石橋静河、宇野祥平が生み出す「起伏」
さらに重要なのが、若葉演じる謎の男の存在。映画公式ホームページの情報でも“謎の男”としか記されていないため、彼に関する記述は控えておきましょう。ただ、一つ言えるのは、彼の存在こそが本作を「劇場版」たらしめるキーパーソンだということです。
時折ユーモラスな展開も
重く苦しい展開が続く本作ですが、時折見られるユーモラスな展開も愛おしい作品です。保護観察官を演じる北村有起哉(47歳)、阿川が初めて担当した保護観察対象者・みどり役の石橋静河(27歳)、阿川のアルバイト先の店長を演じる宇野祥平(44歳)らは、ドラマ版からの続投組。
主演の有村との軽妙なやり取りが心地よく、特に石橋や宇野の存在は、磯村やマキタとはまた違う、軽やかな動きを作品に与えています。阿川が彼らの前で少しだけリラックスできるように、観客もまた少し、気持ちを緩めることができることでしょう。シリアスな展開にユーモアを織り交ぜる、物語の展開に起伏を与える好演です。
“保護司と前科者の関係”が突きつける「問い」
かつて傷ついた人、傷つけた人。あるいは、傷ついた人が身近にいる人、傷つけられた人が身近にいる人ーー。観る人によって本作は、さまざまな立場の人々に感情移入し、非常に胸が締め付けられる作品となっているのではないかと思います。しかし、だからこそ目を背けずに直視したい、そんな現実が描かれています。
サスペンスやヒューマンドラマとしての一面も
本作は難しいテーマを扱ってはいますが、人気キャストが作り上げる世界とあって、決して取っ付きにくいものではありません。シリアスな物語には起伏があり、ときにはユニークな展開も織り交ぜられているのは先述した通り。サスペンス映画として観る人もいれば、ヒューマンドラマとして特定の人物に感情移入する人もいることでしょう。
しかし、単なるエンターテインメント作品として消費されるような仕上がりにはなっていません。
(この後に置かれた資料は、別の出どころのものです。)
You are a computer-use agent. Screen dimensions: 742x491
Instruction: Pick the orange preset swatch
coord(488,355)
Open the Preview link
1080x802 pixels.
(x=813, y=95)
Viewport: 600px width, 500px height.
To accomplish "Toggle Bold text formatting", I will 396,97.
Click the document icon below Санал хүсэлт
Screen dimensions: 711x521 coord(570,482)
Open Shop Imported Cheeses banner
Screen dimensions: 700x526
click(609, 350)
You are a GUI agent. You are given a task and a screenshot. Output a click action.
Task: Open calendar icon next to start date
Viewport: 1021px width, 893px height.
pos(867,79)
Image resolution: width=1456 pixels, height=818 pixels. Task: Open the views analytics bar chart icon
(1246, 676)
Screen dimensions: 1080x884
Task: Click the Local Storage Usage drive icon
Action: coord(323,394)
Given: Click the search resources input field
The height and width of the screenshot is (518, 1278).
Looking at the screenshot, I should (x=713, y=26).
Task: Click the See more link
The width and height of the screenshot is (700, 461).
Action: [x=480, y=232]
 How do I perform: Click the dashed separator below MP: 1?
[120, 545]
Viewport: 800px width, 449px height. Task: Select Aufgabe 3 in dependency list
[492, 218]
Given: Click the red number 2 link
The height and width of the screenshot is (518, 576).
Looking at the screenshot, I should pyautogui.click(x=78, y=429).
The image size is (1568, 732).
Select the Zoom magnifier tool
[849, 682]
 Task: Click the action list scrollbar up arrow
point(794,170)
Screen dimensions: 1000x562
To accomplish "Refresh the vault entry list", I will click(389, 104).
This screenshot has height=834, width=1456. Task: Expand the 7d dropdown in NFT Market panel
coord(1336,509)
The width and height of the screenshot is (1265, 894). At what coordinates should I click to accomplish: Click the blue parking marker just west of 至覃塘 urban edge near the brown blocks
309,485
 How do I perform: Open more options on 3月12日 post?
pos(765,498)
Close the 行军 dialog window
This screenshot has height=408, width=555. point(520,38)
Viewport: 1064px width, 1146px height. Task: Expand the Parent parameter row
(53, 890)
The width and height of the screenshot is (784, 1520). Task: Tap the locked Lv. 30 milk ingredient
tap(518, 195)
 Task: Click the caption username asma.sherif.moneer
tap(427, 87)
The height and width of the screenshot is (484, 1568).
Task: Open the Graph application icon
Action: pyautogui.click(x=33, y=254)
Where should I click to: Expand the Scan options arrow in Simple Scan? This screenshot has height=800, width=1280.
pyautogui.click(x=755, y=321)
さまざまな角度から“保護司と前科者の関係”を見つめ、その奥にある「あなたならどうするか」という問いを突きつけてきます。
私たちのすぐそばにも、前科者をはじめ社会復帰を困難に感じている人が必ずいます。そんな人々とどう向き合うべきか。阿川と前科者たちの関係が、私たちに考える姿勢を促してくれるはずです。